• [The problem]
In the records below, find the line holding "Instruction: Disable the" and the line holding "Given: Select seed box number 5". Set down both, with every line between them, exactly.

[Material provided Boundary: Start]

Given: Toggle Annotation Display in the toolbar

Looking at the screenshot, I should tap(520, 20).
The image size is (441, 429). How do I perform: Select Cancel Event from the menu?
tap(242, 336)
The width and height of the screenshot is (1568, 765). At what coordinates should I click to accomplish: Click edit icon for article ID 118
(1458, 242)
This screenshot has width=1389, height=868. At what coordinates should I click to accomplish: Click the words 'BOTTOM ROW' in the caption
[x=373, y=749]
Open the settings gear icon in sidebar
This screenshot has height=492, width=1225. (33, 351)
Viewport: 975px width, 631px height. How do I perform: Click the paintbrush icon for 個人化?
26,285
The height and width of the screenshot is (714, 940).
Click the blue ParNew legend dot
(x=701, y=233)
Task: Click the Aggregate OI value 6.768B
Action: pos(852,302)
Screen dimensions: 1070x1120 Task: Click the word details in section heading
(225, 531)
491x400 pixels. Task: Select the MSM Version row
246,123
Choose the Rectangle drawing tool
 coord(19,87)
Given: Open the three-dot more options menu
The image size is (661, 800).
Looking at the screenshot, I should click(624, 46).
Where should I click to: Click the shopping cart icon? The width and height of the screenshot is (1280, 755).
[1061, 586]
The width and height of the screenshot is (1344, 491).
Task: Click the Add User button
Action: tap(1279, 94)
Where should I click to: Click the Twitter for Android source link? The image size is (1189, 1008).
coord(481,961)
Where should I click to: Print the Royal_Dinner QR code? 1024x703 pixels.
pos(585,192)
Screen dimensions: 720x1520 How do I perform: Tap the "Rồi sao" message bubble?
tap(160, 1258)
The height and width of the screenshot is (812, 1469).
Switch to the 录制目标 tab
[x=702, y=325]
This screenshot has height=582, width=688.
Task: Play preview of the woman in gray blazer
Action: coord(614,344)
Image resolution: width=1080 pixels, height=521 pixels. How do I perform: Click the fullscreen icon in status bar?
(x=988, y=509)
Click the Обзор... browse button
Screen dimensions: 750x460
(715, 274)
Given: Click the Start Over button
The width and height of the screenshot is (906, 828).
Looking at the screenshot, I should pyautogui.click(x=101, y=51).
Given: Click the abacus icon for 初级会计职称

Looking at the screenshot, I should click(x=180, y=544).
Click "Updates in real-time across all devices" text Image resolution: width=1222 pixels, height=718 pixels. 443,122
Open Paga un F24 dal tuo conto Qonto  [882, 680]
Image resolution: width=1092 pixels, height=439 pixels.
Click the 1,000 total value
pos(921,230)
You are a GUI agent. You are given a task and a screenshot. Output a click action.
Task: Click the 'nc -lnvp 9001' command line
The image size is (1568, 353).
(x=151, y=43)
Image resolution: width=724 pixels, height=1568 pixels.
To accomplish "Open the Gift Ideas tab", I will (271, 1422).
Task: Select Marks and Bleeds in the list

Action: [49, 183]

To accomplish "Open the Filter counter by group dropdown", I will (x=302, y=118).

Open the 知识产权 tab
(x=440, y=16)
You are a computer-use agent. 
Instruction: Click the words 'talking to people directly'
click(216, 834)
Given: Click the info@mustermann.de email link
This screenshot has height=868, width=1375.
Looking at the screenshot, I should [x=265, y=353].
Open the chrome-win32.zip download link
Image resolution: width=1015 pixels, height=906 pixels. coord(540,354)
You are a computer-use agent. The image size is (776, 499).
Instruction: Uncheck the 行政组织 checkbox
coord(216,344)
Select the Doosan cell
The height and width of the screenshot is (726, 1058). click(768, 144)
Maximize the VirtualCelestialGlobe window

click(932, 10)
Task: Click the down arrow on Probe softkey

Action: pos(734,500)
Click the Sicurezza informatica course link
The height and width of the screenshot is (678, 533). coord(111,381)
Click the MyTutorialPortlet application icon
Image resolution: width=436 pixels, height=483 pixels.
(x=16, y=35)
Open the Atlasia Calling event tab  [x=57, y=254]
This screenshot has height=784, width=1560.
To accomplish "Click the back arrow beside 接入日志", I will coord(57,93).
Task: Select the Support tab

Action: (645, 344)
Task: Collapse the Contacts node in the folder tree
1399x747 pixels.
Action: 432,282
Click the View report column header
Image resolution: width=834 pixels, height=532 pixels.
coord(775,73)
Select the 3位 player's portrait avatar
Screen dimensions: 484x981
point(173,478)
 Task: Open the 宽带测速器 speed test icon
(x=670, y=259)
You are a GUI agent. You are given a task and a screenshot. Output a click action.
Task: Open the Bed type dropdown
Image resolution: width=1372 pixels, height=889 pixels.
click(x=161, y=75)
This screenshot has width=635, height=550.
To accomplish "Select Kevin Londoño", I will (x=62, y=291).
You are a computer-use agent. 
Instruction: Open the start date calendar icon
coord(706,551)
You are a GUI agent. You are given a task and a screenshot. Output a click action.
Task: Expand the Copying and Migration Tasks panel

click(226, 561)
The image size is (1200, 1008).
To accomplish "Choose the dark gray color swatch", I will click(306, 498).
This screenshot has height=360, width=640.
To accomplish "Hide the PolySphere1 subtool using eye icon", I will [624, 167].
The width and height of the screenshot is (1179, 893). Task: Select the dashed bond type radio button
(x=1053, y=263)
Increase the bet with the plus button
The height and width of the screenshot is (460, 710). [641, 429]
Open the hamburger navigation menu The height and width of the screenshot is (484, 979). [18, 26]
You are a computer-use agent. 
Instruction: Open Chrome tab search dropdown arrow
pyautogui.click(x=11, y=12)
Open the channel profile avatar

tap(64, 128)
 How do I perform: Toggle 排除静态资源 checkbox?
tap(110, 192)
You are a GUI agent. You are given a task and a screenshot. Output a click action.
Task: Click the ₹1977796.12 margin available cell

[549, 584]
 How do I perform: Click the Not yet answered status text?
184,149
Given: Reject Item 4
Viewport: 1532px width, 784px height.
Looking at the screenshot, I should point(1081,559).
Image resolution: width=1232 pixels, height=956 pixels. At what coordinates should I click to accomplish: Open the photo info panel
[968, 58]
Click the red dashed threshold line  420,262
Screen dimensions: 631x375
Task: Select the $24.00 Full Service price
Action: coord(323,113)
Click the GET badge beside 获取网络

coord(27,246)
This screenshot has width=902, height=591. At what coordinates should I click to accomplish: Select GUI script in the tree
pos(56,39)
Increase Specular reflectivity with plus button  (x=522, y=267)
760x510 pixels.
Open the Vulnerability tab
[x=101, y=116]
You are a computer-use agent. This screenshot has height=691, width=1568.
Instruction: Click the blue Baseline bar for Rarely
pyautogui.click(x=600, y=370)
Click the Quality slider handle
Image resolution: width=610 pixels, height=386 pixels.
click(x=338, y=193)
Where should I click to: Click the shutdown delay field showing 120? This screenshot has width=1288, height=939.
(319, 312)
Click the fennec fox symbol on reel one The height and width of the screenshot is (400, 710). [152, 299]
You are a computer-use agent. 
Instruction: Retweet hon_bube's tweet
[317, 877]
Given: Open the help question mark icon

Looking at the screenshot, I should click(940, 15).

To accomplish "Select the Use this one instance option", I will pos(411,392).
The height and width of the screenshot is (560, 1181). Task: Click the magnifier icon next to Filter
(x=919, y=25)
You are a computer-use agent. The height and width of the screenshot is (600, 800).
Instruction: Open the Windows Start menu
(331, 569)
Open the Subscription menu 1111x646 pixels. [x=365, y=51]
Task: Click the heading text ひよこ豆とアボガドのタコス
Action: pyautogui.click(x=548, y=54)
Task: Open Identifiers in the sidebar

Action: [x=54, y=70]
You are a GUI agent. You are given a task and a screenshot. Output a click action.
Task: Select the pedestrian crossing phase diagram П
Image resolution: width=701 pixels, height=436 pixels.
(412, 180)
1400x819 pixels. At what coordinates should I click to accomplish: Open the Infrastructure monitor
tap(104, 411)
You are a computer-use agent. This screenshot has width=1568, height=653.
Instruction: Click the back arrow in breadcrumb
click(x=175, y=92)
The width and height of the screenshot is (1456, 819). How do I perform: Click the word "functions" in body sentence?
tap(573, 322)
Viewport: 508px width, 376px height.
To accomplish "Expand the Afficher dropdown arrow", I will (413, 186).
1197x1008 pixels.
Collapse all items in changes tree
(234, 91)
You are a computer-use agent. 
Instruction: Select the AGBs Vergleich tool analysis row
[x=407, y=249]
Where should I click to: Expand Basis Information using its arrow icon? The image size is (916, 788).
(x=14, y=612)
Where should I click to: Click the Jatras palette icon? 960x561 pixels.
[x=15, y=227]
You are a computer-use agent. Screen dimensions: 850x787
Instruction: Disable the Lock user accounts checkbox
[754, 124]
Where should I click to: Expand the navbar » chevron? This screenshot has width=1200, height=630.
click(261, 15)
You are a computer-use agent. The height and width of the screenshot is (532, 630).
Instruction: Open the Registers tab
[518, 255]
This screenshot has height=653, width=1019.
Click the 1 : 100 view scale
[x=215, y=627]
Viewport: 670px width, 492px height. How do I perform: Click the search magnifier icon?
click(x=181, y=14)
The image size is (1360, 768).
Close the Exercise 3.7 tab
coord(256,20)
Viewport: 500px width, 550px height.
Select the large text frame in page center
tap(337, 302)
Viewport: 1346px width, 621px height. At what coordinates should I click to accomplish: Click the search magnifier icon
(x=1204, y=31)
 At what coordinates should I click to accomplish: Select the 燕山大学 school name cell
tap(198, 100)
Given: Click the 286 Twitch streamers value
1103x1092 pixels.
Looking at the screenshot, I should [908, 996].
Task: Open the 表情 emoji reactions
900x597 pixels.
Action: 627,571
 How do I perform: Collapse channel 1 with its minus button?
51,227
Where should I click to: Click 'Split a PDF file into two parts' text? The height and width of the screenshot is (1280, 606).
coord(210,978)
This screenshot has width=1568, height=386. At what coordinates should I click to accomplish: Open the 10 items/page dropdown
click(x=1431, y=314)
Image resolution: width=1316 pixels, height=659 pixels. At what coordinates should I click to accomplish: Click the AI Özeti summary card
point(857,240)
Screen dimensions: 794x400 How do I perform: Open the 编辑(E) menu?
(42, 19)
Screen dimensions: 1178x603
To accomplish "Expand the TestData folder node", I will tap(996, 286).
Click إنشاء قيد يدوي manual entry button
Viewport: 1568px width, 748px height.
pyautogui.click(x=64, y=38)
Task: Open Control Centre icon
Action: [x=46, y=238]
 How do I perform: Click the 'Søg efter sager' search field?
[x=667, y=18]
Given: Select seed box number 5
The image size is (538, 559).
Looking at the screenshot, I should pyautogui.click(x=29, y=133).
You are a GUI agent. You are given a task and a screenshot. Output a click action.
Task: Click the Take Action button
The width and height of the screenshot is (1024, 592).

[Material provided Boundary: End]

• [Written solution]
Instruction: Disable the Lock user accounts checkbox
[754, 124]
Where should I click to: Expand the navbar » chevron? This screenshot has width=1200, height=630.
click(261, 15)
You are a computer-use agent. The height and width of the screenshot is (532, 630).
Instruction: Open the Registers tab
[518, 255]
This screenshot has height=653, width=1019.
Click the 1 : 100 view scale
[x=215, y=627]
Viewport: 670px width, 492px height. How do I perform: Click the search magnifier icon?
click(x=181, y=14)
The image size is (1360, 768).
Close the Exercise 3.7 tab
coord(256,20)
Viewport: 500px width, 550px height.
Select the large text frame in page center
tap(337, 302)
Viewport: 1346px width, 621px height. At what coordinates should I click to accomplish: Click the search magnifier icon
(x=1204, y=31)
 At what coordinates should I click to accomplish: Select the 燕山大学 school name cell
tap(198, 100)
Given: Click the 286 Twitch streamers value
1103x1092 pixels.
Looking at the screenshot, I should [908, 996].
Task: Open the 表情 emoji reactions
900x597 pixels.
Action: 627,571
 How do I perform: Collapse channel 1 with its minus button?
51,227
Where should I click to: Click 'Split a PDF file into two parts' text? The height and width of the screenshot is (1280, 606).
coord(210,978)
This screenshot has width=1568, height=386. At what coordinates should I click to accomplish: Open the 10 items/page dropdown
click(x=1431, y=314)
Image resolution: width=1316 pixels, height=659 pixels. At what coordinates should I click to accomplish: Click the AI Özeti summary card
point(857,240)
Screen dimensions: 794x400 How do I perform: Open the 编辑(E) menu?
(42, 19)
Screen dimensions: 1178x603
To accomplish "Expand the TestData folder node", I will tap(996, 286).
Click إنشاء قيد يدوي manual entry button
Viewport: 1568px width, 748px height.
pyautogui.click(x=64, y=38)
Task: Open Control Centre icon
Action: [x=46, y=238]
 How do I perform: Click the 'Søg efter sager' search field?
[x=667, y=18]
Given: Select seed box number 5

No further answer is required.